● **Task brief**: Write out the line with "You are a GUI" and every later line through the end of the data below, exactly as given, with no pictures in the copy.

[[ Records for the exercise, beginning ]]

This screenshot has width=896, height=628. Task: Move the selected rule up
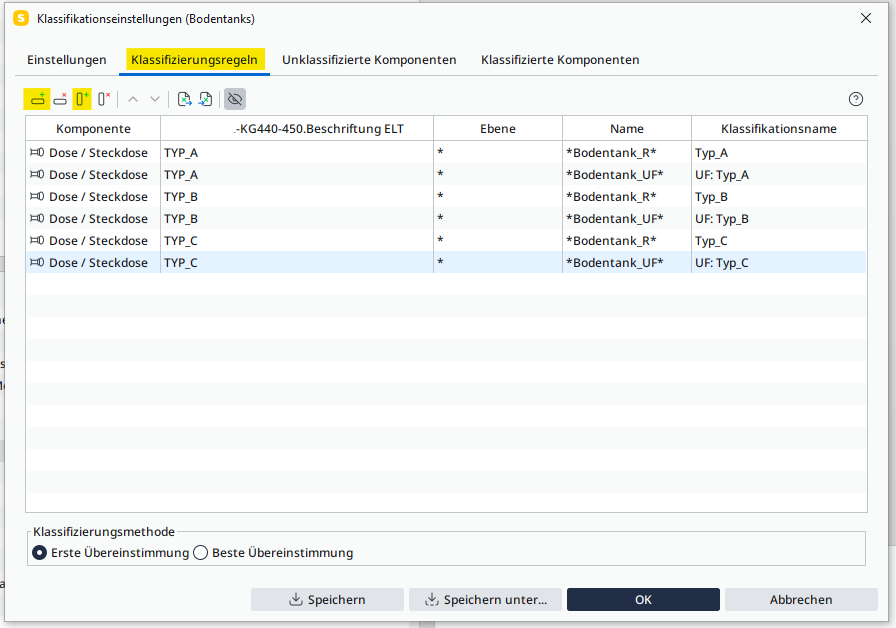coord(133,99)
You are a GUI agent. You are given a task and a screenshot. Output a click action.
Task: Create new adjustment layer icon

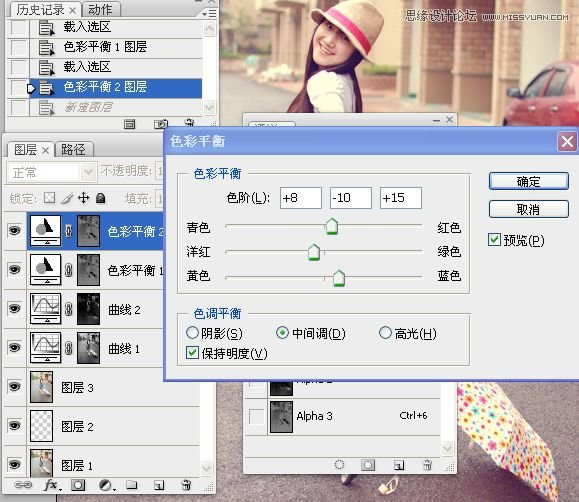107,485
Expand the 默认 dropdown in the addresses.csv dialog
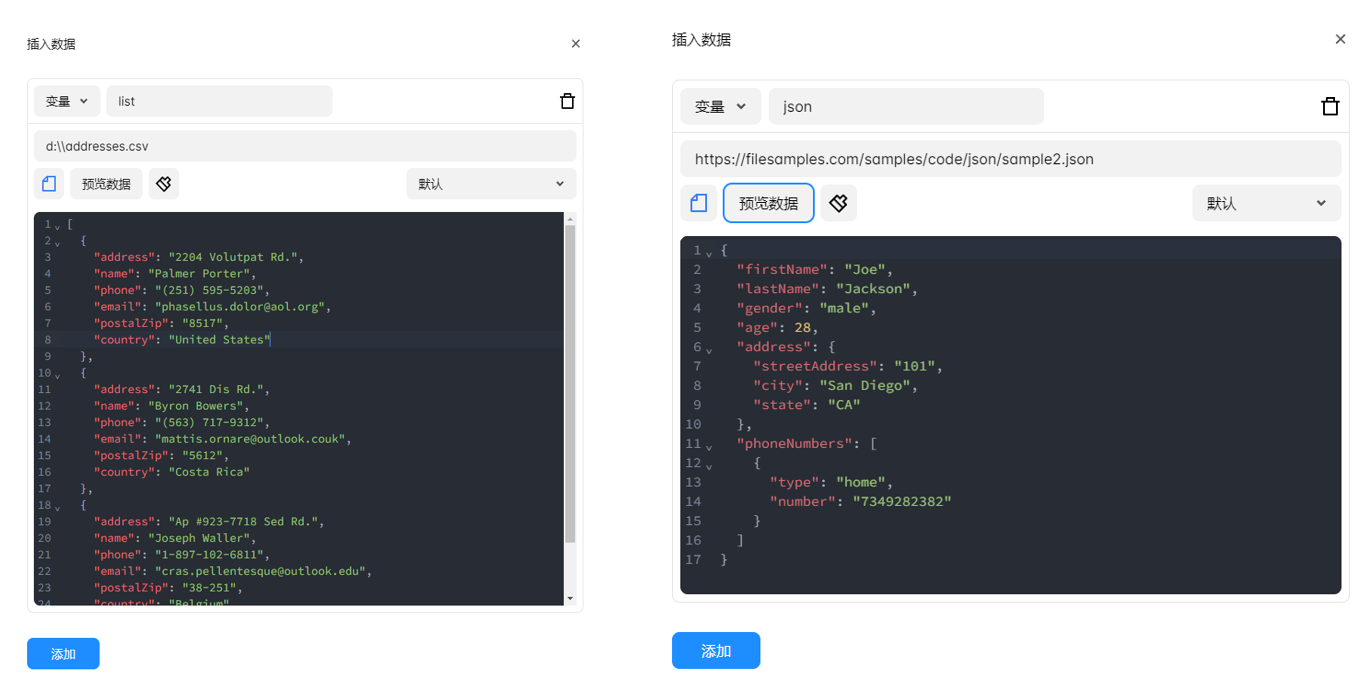The width and height of the screenshot is (1362, 680). point(491,184)
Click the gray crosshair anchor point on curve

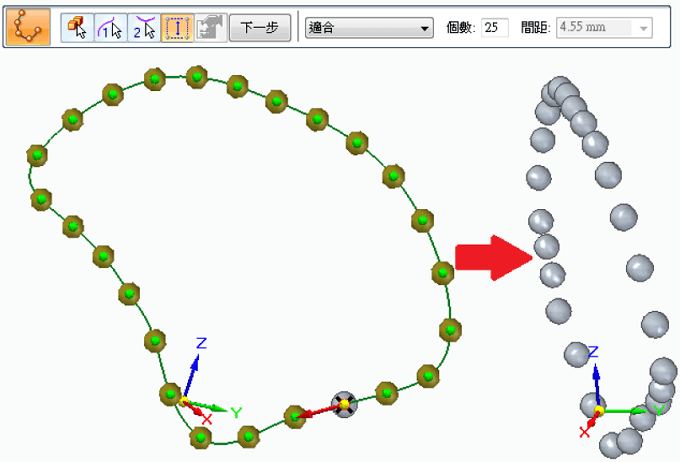(344, 404)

[[ Records for the exercise, end ]]

● **Your response**:
You are a GUI agent. You are given a task and a screenshot. Output a click action.
Task: Create new adjustment layer icon

107,485
Expand the 默认 dropdown in the addresses.csv dialog
The width and height of the screenshot is (1362, 680). point(491,184)
Click the gray crosshair anchor point on curve

(344, 404)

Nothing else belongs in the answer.